* _Problem to work on_
Copy out, without any alteration, the lines of the items below from the line containing "Task: Expand the ChromaDB" through the last line of the items, both ends included.

Interface element records
━━━━━━━━━━━━━━━━
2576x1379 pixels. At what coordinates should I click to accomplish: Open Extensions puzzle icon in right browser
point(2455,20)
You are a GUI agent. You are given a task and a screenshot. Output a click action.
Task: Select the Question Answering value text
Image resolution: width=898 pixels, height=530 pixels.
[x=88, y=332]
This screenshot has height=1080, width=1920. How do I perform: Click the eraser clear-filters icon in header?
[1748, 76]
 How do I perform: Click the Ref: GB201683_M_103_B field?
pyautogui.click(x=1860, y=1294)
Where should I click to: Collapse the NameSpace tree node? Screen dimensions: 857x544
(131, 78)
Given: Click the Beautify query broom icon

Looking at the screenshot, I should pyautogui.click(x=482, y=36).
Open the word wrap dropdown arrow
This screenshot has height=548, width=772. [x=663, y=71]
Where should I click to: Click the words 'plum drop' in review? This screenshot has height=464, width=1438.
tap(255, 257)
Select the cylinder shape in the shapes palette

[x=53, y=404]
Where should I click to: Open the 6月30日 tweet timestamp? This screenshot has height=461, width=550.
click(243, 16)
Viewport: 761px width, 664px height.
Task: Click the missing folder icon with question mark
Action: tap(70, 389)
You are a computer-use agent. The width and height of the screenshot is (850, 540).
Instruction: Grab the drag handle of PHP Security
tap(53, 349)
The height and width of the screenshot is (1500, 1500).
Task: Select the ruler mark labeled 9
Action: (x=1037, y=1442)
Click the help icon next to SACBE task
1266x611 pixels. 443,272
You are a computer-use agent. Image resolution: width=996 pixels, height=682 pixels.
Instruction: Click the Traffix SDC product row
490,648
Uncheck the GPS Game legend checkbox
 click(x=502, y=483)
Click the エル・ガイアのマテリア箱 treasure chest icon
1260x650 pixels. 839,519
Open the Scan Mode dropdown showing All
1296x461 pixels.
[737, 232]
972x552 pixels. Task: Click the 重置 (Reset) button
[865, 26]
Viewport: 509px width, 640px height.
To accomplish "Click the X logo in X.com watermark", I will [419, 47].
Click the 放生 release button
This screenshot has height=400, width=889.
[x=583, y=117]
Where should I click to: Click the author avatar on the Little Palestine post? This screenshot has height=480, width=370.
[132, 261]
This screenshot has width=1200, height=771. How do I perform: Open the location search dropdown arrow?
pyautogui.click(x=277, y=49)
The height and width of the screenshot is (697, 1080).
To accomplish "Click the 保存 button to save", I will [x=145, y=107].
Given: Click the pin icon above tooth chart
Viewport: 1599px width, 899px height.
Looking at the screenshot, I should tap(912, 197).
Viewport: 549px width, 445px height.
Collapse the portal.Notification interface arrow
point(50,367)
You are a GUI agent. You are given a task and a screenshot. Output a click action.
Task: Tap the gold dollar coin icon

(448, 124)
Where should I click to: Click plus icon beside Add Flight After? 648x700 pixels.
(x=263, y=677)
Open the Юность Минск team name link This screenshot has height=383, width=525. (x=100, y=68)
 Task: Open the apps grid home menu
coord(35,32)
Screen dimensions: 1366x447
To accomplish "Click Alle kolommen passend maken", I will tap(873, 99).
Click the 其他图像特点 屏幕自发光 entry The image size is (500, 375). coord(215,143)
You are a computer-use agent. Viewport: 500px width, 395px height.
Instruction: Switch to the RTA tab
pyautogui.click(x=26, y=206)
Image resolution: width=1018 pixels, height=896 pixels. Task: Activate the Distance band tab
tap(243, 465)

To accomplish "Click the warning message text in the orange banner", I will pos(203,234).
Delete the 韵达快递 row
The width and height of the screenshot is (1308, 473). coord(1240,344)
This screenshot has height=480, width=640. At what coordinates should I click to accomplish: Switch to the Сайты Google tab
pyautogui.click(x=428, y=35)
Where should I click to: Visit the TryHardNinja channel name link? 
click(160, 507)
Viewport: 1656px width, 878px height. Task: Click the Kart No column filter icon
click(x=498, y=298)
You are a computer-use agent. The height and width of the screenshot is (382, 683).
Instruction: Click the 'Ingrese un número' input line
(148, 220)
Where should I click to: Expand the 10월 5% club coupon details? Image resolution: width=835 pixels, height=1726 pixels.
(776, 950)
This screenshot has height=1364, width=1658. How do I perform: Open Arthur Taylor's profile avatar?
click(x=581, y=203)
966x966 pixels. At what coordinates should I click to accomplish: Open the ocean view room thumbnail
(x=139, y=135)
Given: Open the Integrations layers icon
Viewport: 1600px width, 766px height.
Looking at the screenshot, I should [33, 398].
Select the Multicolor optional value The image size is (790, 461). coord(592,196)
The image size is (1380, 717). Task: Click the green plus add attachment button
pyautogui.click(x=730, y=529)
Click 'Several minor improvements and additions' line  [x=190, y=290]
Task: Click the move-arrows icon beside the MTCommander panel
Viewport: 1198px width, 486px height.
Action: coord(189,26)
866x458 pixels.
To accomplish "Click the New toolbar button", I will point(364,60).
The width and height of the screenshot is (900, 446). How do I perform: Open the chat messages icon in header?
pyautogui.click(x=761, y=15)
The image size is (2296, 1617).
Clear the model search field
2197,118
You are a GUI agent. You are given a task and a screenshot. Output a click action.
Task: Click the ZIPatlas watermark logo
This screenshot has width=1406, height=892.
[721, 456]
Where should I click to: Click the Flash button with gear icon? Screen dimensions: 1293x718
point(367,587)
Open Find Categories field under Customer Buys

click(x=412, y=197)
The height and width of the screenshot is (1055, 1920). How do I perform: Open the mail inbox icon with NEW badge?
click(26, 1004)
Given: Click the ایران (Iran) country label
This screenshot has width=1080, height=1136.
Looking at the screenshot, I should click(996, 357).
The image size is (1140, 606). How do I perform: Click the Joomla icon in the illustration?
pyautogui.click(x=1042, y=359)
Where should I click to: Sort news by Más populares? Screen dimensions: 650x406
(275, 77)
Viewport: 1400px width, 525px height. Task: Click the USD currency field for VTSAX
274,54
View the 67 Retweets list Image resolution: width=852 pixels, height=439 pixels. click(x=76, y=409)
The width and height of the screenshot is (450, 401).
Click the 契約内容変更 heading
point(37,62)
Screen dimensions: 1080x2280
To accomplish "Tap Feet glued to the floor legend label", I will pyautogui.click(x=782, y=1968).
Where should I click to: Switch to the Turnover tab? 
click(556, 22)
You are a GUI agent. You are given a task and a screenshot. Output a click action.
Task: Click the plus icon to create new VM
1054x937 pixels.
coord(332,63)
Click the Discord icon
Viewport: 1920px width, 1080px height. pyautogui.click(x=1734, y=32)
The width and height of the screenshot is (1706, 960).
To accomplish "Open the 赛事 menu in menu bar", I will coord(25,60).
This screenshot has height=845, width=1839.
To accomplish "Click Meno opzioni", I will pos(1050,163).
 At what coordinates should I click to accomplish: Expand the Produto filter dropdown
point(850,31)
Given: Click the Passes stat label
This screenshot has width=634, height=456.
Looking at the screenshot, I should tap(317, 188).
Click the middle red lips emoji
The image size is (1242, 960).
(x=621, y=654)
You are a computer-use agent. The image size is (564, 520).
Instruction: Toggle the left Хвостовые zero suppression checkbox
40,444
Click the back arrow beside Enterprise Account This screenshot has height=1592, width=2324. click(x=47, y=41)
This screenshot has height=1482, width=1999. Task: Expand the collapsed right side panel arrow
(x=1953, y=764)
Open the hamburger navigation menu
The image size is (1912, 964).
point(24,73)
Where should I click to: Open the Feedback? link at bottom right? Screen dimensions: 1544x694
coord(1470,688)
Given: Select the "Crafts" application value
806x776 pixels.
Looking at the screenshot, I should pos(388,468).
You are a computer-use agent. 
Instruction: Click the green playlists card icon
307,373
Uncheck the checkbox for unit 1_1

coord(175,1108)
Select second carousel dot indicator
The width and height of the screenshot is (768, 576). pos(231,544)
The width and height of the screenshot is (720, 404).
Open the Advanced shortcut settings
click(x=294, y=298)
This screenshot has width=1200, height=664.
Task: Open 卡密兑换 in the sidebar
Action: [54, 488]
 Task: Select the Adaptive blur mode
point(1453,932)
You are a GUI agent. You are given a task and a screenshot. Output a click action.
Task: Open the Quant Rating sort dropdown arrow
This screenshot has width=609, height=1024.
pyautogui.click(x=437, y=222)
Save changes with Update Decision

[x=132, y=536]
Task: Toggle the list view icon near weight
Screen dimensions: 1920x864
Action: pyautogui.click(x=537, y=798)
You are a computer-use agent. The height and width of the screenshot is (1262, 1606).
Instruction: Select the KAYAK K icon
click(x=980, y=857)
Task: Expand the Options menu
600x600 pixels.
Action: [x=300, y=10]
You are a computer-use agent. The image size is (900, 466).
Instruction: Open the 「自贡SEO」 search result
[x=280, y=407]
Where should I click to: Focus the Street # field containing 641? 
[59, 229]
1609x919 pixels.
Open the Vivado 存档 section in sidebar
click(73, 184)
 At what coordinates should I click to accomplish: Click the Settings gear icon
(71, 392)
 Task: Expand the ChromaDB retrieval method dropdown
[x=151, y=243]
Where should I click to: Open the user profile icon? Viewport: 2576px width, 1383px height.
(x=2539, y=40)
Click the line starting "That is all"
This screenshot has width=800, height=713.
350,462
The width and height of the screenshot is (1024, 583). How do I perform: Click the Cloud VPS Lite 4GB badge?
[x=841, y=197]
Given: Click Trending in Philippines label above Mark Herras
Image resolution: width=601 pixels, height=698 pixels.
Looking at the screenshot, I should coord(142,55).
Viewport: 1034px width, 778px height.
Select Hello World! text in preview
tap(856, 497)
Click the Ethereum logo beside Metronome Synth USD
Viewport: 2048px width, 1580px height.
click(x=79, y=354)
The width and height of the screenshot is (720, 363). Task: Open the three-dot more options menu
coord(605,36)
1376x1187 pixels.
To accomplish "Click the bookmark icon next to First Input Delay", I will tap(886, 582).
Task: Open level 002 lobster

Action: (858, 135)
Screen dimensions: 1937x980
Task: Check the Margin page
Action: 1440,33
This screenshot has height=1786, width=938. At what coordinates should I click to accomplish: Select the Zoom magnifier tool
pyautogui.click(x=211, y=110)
━━━━━━━━━━━━━━━━
* _Result of the exercise_
 Task: Expand the ChromaDB retrieval method dropdown
[x=151, y=243]
Where should I click to: Open the user profile icon? Viewport: 2576px width, 1383px height.
(x=2539, y=40)
Click the line starting "That is all"
This screenshot has width=800, height=713.
350,462
The width and height of the screenshot is (1024, 583). How do I perform: Click the Cloud VPS Lite 4GB badge?
[x=841, y=197]
Given: Click Trending in Philippines label above Mark Herras
Image resolution: width=601 pixels, height=698 pixels.
Looking at the screenshot, I should coord(142,55).
Viewport: 1034px width, 778px height.
Select Hello World! text in preview
tap(856, 497)
Click the Ethereum logo beside Metronome Synth USD
Viewport: 2048px width, 1580px height.
click(x=79, y=354)
The width and height of the screenshot is (720, 363). Task: Open the three-dot more options menu
coord(605,36)
1376x1187 pixels.
To accomplish "Click the bookmark icon next to First Input Delay", I will tap(886, 582).
Task: Open level 002 lobster

Action: (858, 135)
Screen dimensions: 1937x980
Task: Check the Margin page
Action: 1440,33
This screenshot has height=1786, width=938. At what coordinates should I click to accomplish: Select the Zoom magnifier tool
pyautogui.click(x=211, y=110)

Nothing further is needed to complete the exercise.